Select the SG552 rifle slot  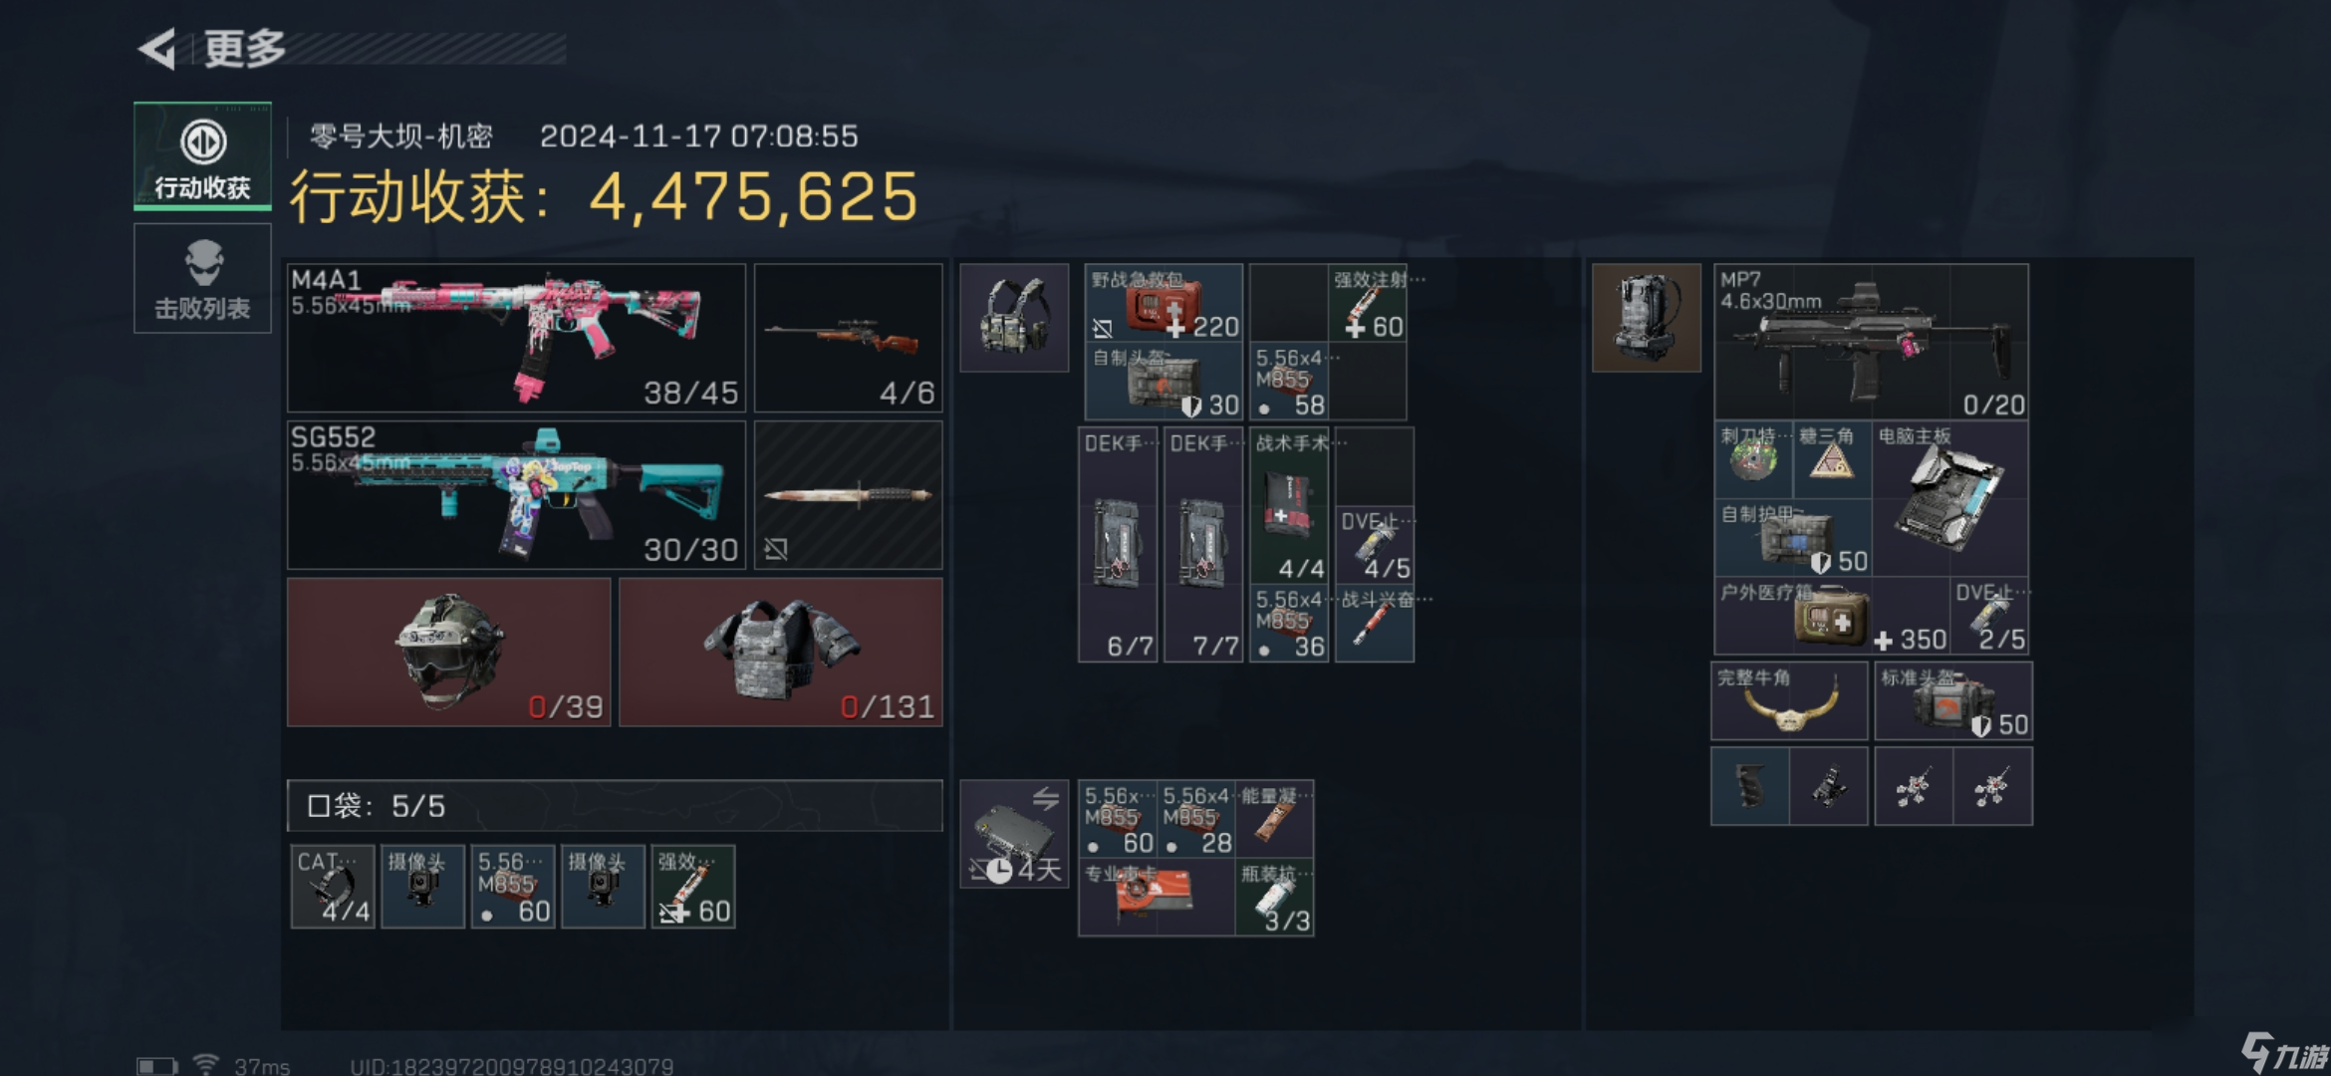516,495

* * *

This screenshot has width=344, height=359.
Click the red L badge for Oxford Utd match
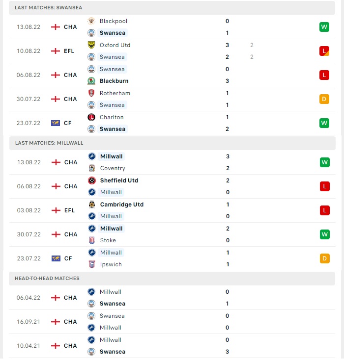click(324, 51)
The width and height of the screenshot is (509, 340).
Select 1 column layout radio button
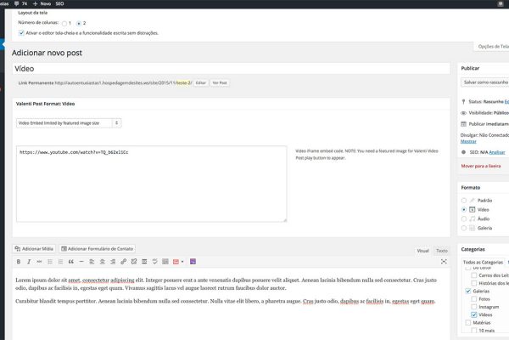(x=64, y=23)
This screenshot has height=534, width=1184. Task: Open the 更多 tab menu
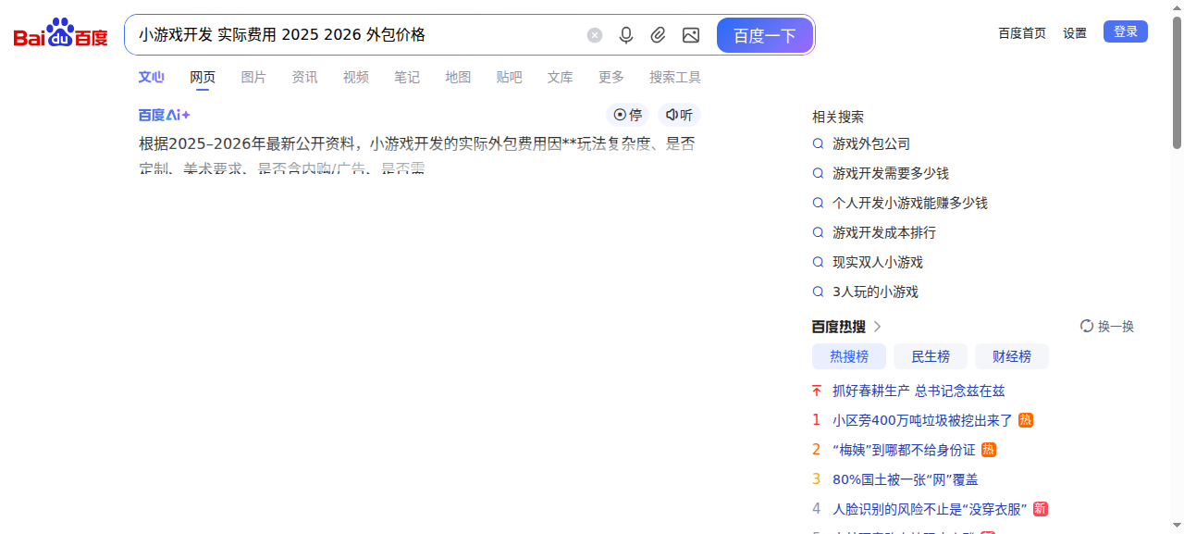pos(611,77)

...

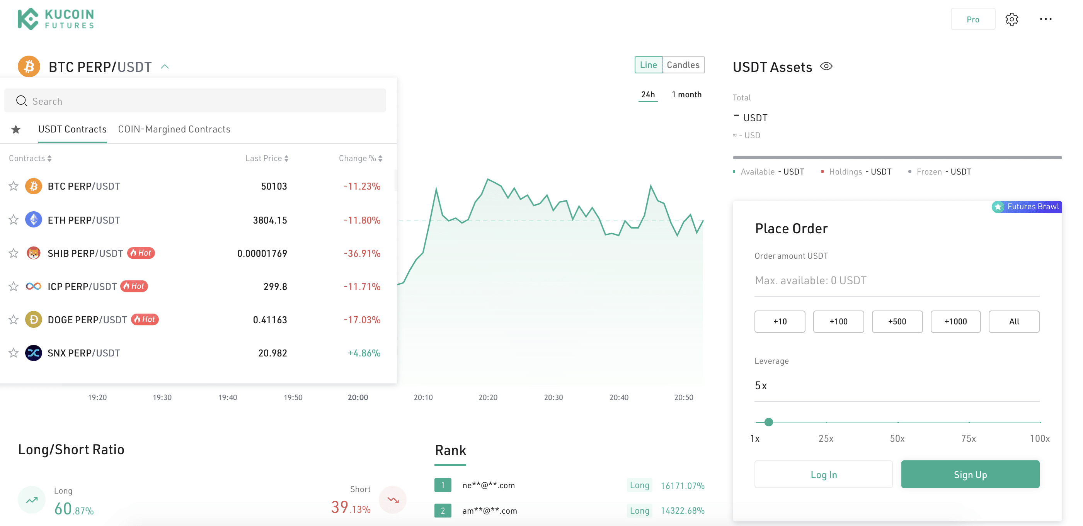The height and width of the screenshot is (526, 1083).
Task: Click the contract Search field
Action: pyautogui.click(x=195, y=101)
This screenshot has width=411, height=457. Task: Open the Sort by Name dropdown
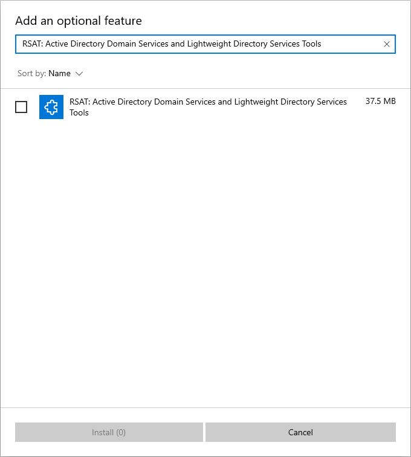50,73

What is asked: Transcribe the data starting with the line that contains "This screenshot has width=344, height=359." and going on through the line that contains "pos(611,77)", including both of those lines. Leave the pictures out of your copy.

Answer to the exercise:
This screenshot has width=344, height=359.
Click the red L badge for Oxford Utd match
click(324, 51)
The width and height of the screenshot is (509, 340).
Select 1 column layout radio button
(x=64, y=23)
This screenshot has height=534, width=1184. Task: Open the 更多 tab menu
pos(611,77)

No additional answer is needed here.